DCSIMG

Majority of councils ‘can’t put a number’ on wind farms in their area

Windfarm turbines are due to built in Lairg. Picture: Donald McLeod

Windfarm turbines are due to built in Lairg. Picture: Donald McLeod

  • by ANDREW WHITAKER
 

TWO-THIRDS of Scotland’s local councils are unable to “put a number” on how many wind farms are in use in their areas, it has been claimed.

Only ten of the councils surveyed were able to say for definite how many wind turbines had been approved and were operational, figures released under freedom of information laws showed.

More than 2,000 wind farms have been confirmed as currently in use, based on the figures released by councils who were asked whether any turbines were “sited” or “operational” in their areas.

SNP ministers are heavily promoting renewable energy such as wind farms, with a target of meeting 100 per cent of Scotland’s electricity demand from alternative sources by 2020.

However, only ten of Scotland’s 32 councils were able to set out the definite number of wind farms in use, with the figure standing at 750, according to a report published by the Conservatives yesterday.

There were 261 turbines confirmed in Argyll and Bute and 232 in the Scottish Borders, the figures showed.

A further 12 councils were only able to estimate a number based on planning applications, which stood at 1,375. The other ten councils either had no record of operational wind farms or failed to respond to the Conservatives’ FOI request.

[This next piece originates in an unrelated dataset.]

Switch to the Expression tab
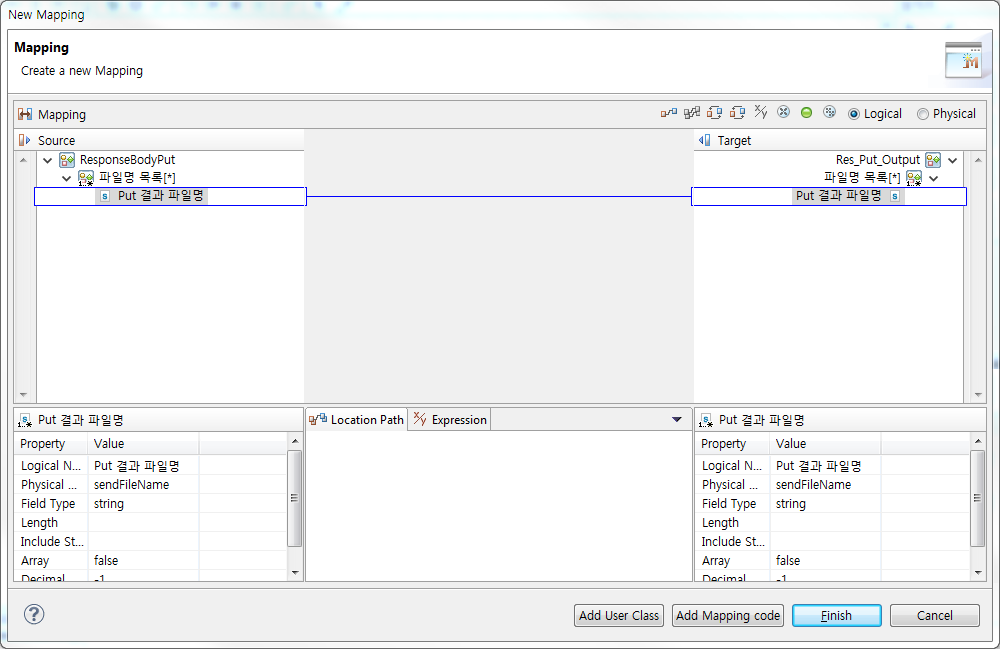This screenshot has width=1001, height=650. pyautogui.click(x=450, y=419)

Holyrood’s energy committee convenor, Murdo Fraser, said: “I find it astonishing that most councils can’t put a number on how many wind turbines are in the ground and working.

“How are we supposed to build a sensible picture, and keep the number of wind farms under control in the face of an SNP obsession, if we can’t say how many are up and running? We need the Scottish Government and councils to present an accurate, up-to-date number, with the facility to change that as and when new turbines are built,” he said. “It is not good enough to shrug shoulders and say we don’t know – this should not be a difficult task.”

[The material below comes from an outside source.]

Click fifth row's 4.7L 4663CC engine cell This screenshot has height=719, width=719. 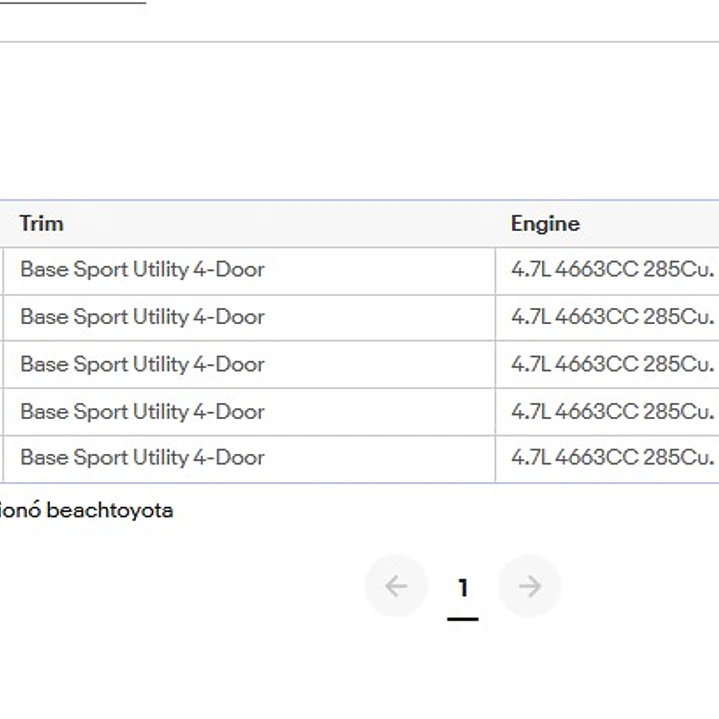pos(607,459)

However, the Convention of Scottish Local Authorities (Cosla) dismissed Mr Fraser’s claims as “opportunistic council bashing”.

A spokesman said: “The bottom line is that Scotland’s councils do know how many wind turbines are up and running in their area. Not only do they know how many there are, they would be more than happy to divulge this information because many of them believe they are granting too many.

“The problem I believe is the same as is often the issue with FOIs – the way the question is asked or indeed worded or what question was actually put to councils.”

SNP MSP John Wilson defended the Scottish Government’s flagship policy of increasing the reliance on renewable energy for the nation’s electricity.

Mr Wilson said: “This clearly shows the resistance by the Tories to alternative energy sources and is typical of their attempt to undermine the widely agreed targets of getting 100 per cent of Scotland’s electricity demand from renewables.”

Scottish Green co-leader Patrick Harvie said: “If there’s an issue with what planning records are kept that doesn’t demonstrate that there’s a problem with renewable energy.

“We do need to be clear what capacity is being installed, but this criticism by the Tories says nothing about energy policy.

“The Scottish Tories want more reliance on nuclear and are happy to exploit fossil fuels that would undermine climate change targets.”